The latest enterprise data from Writer shows companies are struggling to make AI work.
Leaders Are All In, And Feeling the Pressure
Executives are already deeply embedded in AI workflows. Nearly two-thirds report spending at least two hours a day using AI tools, and expectations are rising quickly, with 75% believing AI agents will reach the C-suite within five years.
That urgency is creating pressure at the top. A striking 73% of CEOs say their company’s AI strategy is causing stress or anxiety, with 38% describing it as significant. For many, the stakes feel personal: 61% of executives believe they could lose their job if they fail to lead their organization through the transition.
Companies Are Moving Faster Than Their Strategy
Organizations are already organizing their workforce around AI, but the strategy behind those decisions is often unclear.
While 69% of companies report layoffs tied to AI, nearly 4 in 10 still don’t have a formal plan for turning AI into revenue. Even more telling, 75% of executives say their AI strategy is largely performative — signaling progress externally without offering meaningful internal direction.
The result is a widening gap between action and execution. Companies are making structural decisions before fully understanding how AI will deliver value.
The Payoff Isn’t There…Yet
Despite the scale of investment, returns remain limited. Nearly half of executives say AI adoption has been a major disappointment so far. Only 29% report meaningful returns from generative AI, and just 23% say the same for AI agents.
This disconnect between expectation and outcome is shaping how AI is experienced inside organizations. The tools are everywhere, but their impact is inconsistent.
A Two-Tier Workforce Is Emerging
Inside companies, AI is beginning to separate employees into distinct groups.
An overwhelming 92% of executives say they are actively cultivating a new class of “AI elite” workers — employees who can fully leverage these tools. Those workers are already seeing the benefits: they are about three times more likely to receive promotions and raises, and report dramatically higher productivity, in some cases saving more than four times as much time each week as their peers.
At the same time, others are falling behind. Sixty percent of executives say they plan to lay off employees who can’t or won’t use AI, yet most workers don’t fully grasp that risk — only 27% believe refusing to adopt AI could cost them their job.
That disconnect is creating a workplace where expectations are rising faster than awareness.

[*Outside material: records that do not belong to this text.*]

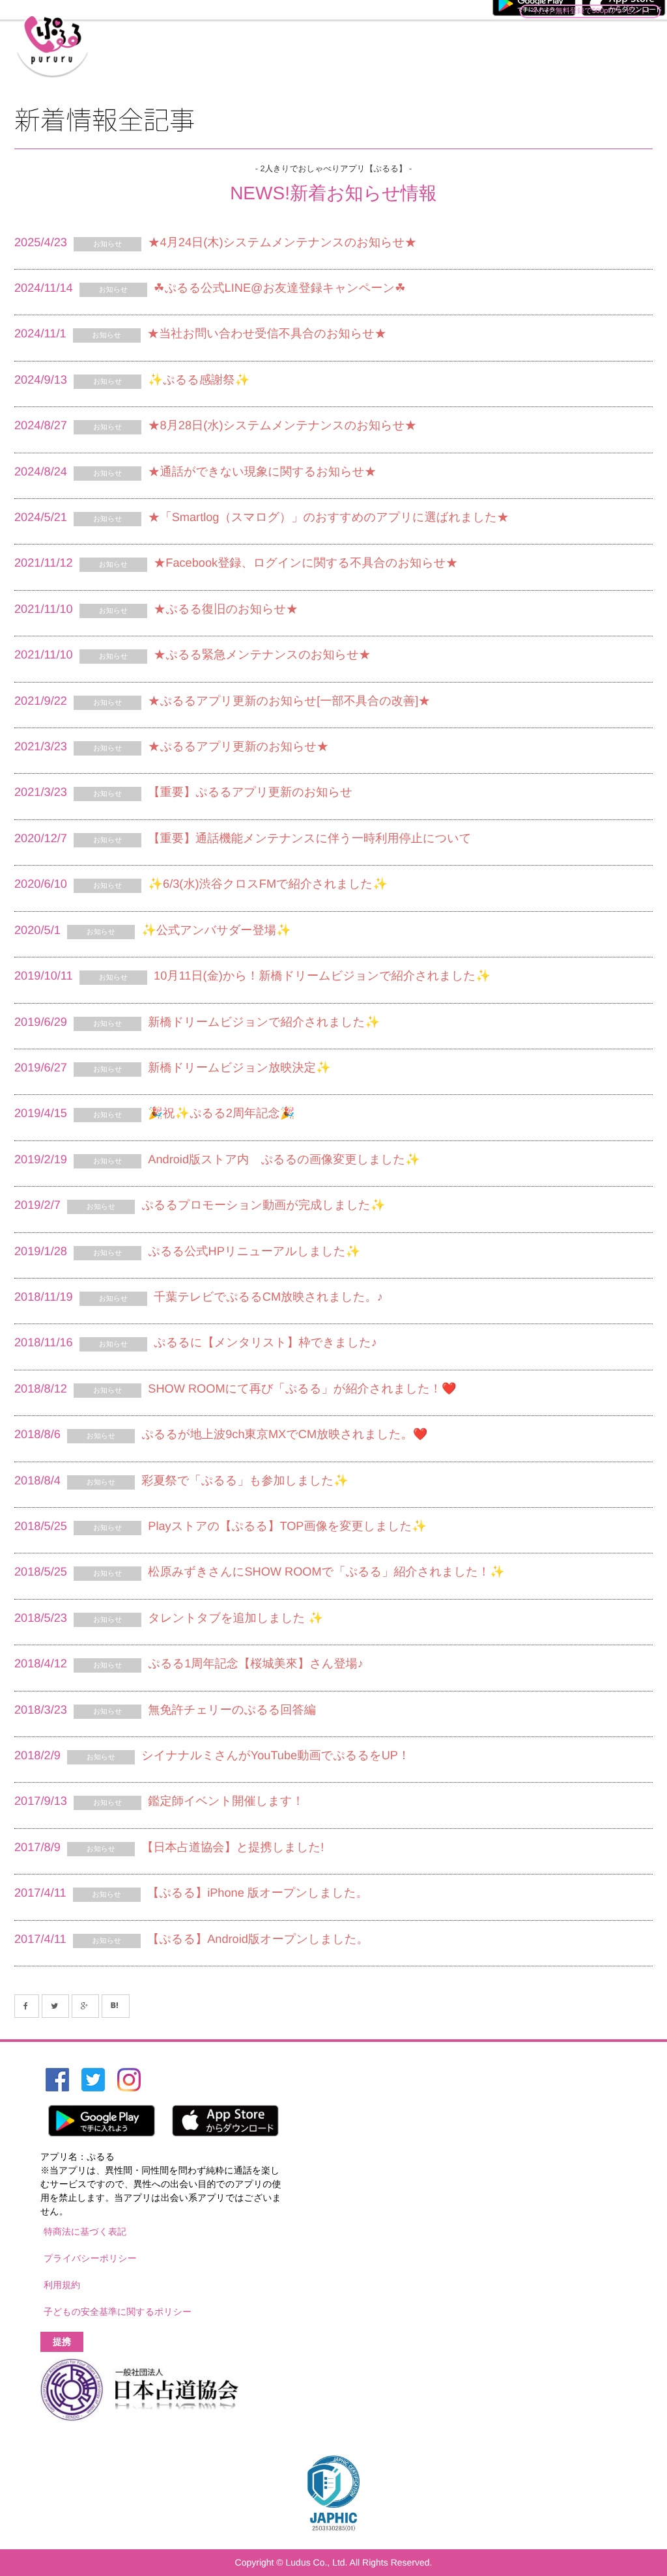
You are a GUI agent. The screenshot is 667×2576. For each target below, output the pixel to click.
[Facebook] (26, 2006)
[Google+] (85, 2006)
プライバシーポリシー (90, 2258)
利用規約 (62, 2285)
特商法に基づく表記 (85, 2231)
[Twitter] (55, 2006)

Resistance Is No Longer Subtle
Not all employees are embracing the change. In fact, resistance is becoming more visible and more deliberate.
Nearly 29% of employees say they have actively worked against their company’s AI strategy in some way, a number that jumps to 44% among Gen Z. For leadership, this is more than frustration — 76% of executives now see employee sabotage as a serious threat to their company’s future.

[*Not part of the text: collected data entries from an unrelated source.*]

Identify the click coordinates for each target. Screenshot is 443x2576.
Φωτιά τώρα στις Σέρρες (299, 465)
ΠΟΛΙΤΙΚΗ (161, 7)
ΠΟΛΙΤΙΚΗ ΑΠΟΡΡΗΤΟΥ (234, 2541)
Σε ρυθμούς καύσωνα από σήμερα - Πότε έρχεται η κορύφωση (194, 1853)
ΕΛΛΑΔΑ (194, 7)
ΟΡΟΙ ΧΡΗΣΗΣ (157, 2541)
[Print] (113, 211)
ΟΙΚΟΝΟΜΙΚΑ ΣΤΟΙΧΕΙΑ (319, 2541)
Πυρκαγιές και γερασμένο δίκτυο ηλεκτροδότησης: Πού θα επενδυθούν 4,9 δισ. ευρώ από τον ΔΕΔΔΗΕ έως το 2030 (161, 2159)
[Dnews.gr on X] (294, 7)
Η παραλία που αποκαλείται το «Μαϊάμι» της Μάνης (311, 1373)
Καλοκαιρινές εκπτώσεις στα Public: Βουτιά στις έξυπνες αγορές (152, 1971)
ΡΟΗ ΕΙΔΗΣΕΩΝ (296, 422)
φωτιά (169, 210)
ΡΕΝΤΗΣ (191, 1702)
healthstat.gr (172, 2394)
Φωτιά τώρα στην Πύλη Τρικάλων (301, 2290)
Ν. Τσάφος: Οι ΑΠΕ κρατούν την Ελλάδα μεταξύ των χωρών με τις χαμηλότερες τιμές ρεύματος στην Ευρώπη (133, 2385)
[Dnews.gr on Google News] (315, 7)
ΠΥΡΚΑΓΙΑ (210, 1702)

This pushback often stems from a mix of job insecurity, dissatisfaction with tools, and a lack of trust in how AI is being implemented. But regardless of the motivation, it’s adding friction to an already uneven transition.
Risk Is Rising With Adoption
As employees experiment with AI, they are also bypassing safeguards. More than a third (35%) say they’ve entered sensitive company information into public AI tools.
From the executive perspective, the consequences are already visible. Sixty-seven percent believe their company has experienced a data leak or security breach tied to employee use of AI tools.
In many cases, workers say they turn to these tools simply because they are more effective than the ones provided internally — exposing a growing gap between official systems and actual workflows.
The Tools Aren’t Meeting Expectations
That gap is reinforced by dissatisfaction with the tools themselves. Across key areas like reliability, integration, and security, fewer than half of executives rate their AI solutions as high-performing. Confidence has dropped sharply compared to the previous year, particularly around data governance.
When approved tools fall short, employees look elsewhere — increasing both adoption and risk at the same time.
Governance and Leadership Are Lagging
As AI systems become more advanced, companies are struggling to maintain control. More than a third of leaders say they don’t have a formal governance plan for AI agents, and a similar share aren’t confident they could quickly shut down a system if it caused harm.
The stakes are high enough that 59% of executives believe a serious AI failure could cost a CEO their job.
At the same time, support at the manager level is thin. Only 35% of employees say their manager is actively helping them navigate AI adoption, and many workers now trust AI more than their manager for certain tasks. Among Gen Z, 64% say they understand how to use AI better than their manager does.
The moral of the story is that AI is scaling faster than companies can manage it.
Organizations are investing heavily, restructuring teams, and raising expectations — but without the systems, strategy, or alignment needed to support that shift. The result is a workplace increasingly defined by uneven performance, internal tension, and rising risk.
AI may be the future of work. But right now, it’s also exposing just how unprepared many companies are to handle it.